*** DATASET CONTENT ***
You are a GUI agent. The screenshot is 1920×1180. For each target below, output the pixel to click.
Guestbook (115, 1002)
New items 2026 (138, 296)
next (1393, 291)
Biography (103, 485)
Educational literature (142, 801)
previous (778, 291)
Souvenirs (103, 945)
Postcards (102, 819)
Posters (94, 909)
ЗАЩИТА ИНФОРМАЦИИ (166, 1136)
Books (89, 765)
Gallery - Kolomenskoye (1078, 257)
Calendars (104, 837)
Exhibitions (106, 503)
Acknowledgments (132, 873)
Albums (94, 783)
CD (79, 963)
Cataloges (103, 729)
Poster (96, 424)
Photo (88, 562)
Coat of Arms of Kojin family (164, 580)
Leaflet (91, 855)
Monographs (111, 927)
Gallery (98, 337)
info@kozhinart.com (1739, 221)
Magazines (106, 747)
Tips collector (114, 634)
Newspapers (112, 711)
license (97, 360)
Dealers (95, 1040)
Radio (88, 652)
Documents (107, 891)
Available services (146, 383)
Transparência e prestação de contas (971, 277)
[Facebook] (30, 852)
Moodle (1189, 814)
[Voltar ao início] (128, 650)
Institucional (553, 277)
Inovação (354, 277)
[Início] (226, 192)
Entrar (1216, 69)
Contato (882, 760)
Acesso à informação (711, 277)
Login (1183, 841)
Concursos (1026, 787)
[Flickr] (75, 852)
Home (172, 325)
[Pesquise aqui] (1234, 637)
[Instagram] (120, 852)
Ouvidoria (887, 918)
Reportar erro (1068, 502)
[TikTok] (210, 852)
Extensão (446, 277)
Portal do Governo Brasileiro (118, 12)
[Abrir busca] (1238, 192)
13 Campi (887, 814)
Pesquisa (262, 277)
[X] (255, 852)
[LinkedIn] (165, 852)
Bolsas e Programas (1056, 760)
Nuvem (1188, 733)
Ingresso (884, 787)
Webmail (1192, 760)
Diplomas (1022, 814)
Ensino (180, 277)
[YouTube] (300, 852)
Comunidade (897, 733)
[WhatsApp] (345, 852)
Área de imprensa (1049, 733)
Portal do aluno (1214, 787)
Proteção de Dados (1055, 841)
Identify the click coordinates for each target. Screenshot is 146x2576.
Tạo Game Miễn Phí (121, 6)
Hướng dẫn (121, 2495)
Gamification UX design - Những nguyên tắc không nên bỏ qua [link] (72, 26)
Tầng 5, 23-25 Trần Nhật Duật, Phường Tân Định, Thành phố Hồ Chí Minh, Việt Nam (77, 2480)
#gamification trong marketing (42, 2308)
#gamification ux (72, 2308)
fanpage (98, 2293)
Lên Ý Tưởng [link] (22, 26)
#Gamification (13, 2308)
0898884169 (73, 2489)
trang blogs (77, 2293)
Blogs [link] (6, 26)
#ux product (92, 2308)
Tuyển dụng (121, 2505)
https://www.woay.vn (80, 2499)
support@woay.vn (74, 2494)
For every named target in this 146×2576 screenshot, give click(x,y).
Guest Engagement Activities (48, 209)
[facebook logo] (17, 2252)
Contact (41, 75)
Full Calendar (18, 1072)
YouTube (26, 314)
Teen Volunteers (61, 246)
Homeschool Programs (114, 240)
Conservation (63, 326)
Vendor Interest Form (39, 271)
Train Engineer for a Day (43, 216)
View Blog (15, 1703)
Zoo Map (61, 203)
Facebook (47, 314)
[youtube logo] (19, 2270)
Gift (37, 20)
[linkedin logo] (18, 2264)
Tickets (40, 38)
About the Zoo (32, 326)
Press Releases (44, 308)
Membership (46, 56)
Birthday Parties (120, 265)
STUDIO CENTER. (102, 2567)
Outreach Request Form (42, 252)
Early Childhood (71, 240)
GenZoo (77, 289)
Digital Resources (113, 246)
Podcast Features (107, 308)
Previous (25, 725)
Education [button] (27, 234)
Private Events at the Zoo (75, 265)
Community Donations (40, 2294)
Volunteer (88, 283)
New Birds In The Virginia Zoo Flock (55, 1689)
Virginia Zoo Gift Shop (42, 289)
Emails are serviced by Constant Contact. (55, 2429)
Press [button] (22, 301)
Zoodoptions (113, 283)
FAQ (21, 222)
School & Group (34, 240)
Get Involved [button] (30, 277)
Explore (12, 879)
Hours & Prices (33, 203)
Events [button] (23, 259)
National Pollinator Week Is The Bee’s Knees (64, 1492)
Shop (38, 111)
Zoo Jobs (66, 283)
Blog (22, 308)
***
◆ INSTRUCTIONS TO FOLLOW: An exact transcription of the lines from the start of the listing through the line bearing "[TikTok] (210, 852)" is the whole answer.

◆ REPLY:
You are a GUI agent. The screenshot is 1920×1180. For each target below, output the pixel to click.
Guestbook (115, 1002)
New items 2026 (138, 296)
next (1393, 291)
Biography (103, 485)
Educational literature (142, 801)
previous (778, 291)
Souvenirs (103, 945)
Postcards (102, 819)
Posters (94, 909)
ЗАЩИТА ИНФОРМАЦИИ (166, 1136)
Books (89, 765)
Gallery - Kolomenskoye (1078, 257)
Calendars (104, 837)
Exhibitions (106, 503)
Acknowledgments (132, 873)
Albums (94, 783)
CD (79, 963)
Cataloges (103, 729)
Poster (96, 424)
Photo (88, 562)
Coat of Arms of Kojin family (164, 580)
Leaflet (91, 855)
Monographs (111, 927)
Gallery (98, 337)
info@kozhinart.com (1739, 221)
Magazines (106, 747)
Tips collector (114, 634)
Newspapers (112, 711)
license (97, 360)
Dealers (95, 1040)
Radio (88, 652)
Documents (107, 891)
Available services (146, 383)
Transparência e prestação de contas (971, 277)
[Facebook] (30, 852)
Moodle (1189, 814)
[Voltar ao início] (128, 650)
Institucional (553, 277)
Inovação (354, 277)
[Início] (226, 192)
Entrar (1216, 69)
Contato (882, 760)
Acesso à informação (711, 277)
Login (1183, 841)
Concursos (1026, 787)
[Flickr] (75, 852)
Home (172, 325)
[Pesquise aqui] (1234, 637)
[Instagram] (120, 852)
Ouvidoria (887, 918)
Reportar erro (1068, 502)
[TikTok] (210, 852)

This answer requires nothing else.